Mais a contrario, si les résultats des différentes écoles venaient à être publiés, volontairement ou à cause de fuites (sic), cela renforcerait la concurrence entre écoles et la ségrégation scolaire, cela accentuerait les inégalités plutôt que de les réduire.
4. Un changement salutaire de posture des enseignants ?
Le CESS entraînerait un changement de posture majeur de l’enseignant, qui ne serait plus un évaluateur avant tout, mais plutôt un véritable transmetteur de savoirs et un « coach ». Dans cet ordre d’idée de faire sortir le professeur de son rôle actuellement très important d’évaluateur, le CESS éviterait que chaque enseignant ait seul à travailler à la conception des examens.

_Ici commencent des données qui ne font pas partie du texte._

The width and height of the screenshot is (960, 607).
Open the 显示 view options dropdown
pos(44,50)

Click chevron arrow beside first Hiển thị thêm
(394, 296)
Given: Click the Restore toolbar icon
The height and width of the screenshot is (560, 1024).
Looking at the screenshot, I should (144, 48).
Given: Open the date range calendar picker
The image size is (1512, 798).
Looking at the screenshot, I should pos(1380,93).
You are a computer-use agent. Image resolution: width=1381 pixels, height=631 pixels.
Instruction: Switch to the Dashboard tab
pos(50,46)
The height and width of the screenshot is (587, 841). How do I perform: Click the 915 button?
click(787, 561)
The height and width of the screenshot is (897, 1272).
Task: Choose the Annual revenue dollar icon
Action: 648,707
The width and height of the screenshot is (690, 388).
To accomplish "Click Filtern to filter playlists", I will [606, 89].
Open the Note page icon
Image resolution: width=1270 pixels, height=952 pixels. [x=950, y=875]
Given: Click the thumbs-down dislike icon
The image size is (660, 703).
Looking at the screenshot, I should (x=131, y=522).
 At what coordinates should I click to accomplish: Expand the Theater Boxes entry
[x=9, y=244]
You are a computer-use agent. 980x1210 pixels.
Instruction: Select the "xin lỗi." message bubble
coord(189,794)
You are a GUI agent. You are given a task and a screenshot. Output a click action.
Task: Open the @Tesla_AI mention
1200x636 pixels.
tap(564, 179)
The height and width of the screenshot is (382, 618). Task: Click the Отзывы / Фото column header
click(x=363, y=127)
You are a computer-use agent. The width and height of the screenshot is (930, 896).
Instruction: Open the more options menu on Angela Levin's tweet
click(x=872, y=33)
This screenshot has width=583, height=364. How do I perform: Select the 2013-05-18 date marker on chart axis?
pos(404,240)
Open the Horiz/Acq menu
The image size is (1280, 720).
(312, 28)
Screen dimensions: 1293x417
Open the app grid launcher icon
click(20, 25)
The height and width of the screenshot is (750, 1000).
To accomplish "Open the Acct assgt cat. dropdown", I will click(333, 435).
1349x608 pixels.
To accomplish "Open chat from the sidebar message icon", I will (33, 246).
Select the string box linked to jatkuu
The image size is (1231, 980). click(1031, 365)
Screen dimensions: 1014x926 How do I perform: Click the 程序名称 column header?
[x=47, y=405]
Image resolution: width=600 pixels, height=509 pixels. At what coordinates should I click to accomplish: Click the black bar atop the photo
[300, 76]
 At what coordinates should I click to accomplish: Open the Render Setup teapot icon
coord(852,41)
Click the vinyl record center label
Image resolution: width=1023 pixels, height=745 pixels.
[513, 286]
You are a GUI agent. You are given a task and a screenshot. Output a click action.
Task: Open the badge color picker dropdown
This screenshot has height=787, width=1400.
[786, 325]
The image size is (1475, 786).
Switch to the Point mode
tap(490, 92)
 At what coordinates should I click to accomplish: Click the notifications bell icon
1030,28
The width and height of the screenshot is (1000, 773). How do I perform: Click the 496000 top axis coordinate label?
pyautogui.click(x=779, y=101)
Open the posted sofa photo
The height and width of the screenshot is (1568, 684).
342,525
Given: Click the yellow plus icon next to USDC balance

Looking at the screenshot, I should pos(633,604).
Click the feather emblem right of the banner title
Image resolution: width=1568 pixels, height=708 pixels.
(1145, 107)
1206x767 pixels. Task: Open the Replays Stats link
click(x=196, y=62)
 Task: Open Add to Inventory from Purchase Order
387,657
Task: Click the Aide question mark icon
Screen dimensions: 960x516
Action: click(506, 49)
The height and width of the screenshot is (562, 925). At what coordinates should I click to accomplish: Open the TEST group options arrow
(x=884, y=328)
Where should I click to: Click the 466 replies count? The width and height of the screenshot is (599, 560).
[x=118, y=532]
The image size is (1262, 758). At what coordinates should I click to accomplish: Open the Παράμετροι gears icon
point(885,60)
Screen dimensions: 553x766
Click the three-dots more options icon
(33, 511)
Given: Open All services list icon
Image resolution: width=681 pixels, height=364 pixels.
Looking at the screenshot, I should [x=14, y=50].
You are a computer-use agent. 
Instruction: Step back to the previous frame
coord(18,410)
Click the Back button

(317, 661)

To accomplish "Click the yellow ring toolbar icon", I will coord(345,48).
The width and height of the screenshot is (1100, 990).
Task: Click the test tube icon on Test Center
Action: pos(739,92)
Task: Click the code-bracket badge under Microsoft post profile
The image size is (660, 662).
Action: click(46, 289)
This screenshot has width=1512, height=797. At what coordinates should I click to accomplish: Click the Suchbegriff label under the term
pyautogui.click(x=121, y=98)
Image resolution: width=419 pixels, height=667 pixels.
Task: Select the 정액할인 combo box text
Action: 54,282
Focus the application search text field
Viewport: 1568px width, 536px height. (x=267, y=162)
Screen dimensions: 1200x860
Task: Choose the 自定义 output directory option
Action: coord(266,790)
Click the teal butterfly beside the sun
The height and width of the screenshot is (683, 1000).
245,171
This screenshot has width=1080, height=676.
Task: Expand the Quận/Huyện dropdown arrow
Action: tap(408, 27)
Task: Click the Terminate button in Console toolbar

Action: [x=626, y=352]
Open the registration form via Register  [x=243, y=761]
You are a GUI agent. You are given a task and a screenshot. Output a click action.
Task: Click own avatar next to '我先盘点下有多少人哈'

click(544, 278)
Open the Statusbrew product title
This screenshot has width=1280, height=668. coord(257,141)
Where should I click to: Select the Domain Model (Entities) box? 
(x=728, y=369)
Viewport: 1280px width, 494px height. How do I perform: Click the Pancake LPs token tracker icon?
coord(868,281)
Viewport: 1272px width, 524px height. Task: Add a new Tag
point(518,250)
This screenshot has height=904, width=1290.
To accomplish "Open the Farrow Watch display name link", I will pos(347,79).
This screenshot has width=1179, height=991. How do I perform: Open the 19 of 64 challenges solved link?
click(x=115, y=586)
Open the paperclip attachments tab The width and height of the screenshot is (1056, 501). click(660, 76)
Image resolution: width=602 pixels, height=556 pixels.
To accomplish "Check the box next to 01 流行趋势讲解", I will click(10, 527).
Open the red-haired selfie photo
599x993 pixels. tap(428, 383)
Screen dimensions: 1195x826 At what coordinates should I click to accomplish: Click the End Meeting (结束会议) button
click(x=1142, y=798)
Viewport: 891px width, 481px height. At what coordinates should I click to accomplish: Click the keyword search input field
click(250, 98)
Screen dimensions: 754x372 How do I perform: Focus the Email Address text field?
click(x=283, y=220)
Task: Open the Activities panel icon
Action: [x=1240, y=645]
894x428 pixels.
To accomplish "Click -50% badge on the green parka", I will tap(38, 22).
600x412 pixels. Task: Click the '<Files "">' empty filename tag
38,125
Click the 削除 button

Puisque tous les enseignants auraient, encore plus qu’actuellement, le même objectif pour une matière, l’instauration d’un CESS pourrait améliorer le travail en équipe des enseignants. Le CESS enfin sécuriserait les professeurs par rapport à l’inspection, aux recours, en établissant un cadre plus clair de travail.
Mais a contrario, le CESS déposséderait les enseignants d’une partie de leur décision et pourrait, suivant les modalités établies, limiter fortement leur liberté pédagogique. S’ensuivrait alors potentiellement de la démotivation, un souci qui guette de nombreux enseignants, déjà objectivement confrontés à de nombreuses frustrations dans la situation actuelle de notre enseignement.
5. Et encore …
- Certains se demandent pourquoi les épreuves sont certificatives, alors que des épreuves non certificatives rempliraient déjà les objectifs de bilan des acquis et de pilotage du système, et que notre système profondément inégalitaire actuellement n’est pas prêt pour un BAC à la française, même très allégé. D’aucuns estiment au contraire que seul un système contraignant de ce type permettra à terme de changer les pratiques en profondeur.
- Bon nombre de participants à l’atelier se demandent si la mise en place de telles épreuves est réellement une priorité par rapport aux nombreux défis de notre enseignement. Il est clair en tout état de cause que l’organisation de telles épreuves est très lourd en temps et en argent, tant au niveau de la construction des épreuves qu’au niveau de l’organisation pratique des examens, qui se font en parallèle dans toutes les écoles de la Fédération Wallonie-Bruxelles.
- Beaucoup s’inquiètent d’une tendance exagérée à l’évaluation développée ces dernières années, dans laquelle s’inscrirait le CESS. Non seulement le temps de l’évaluation déborde bien souvent sur les apprentissages, mais en plus c’est une véritable idéologie qui se met en place dès l’école, qui s’inscrit dans la foulée de l’obsession des classements. Dans ce cadre, les élèves seraient plus que jamais des numéros, des chiffres, plus des apprenants.
- Pour finir, des épreuves externes pour le CESS seraient prises plus au sérieux par les élèves que des épreuves internes, et elles marqueraient symboliquement la fin de leur parcours scolaire. Mais on pourrait craindre le basculement vers un certain bachotage, au détriment de l’apprentissage.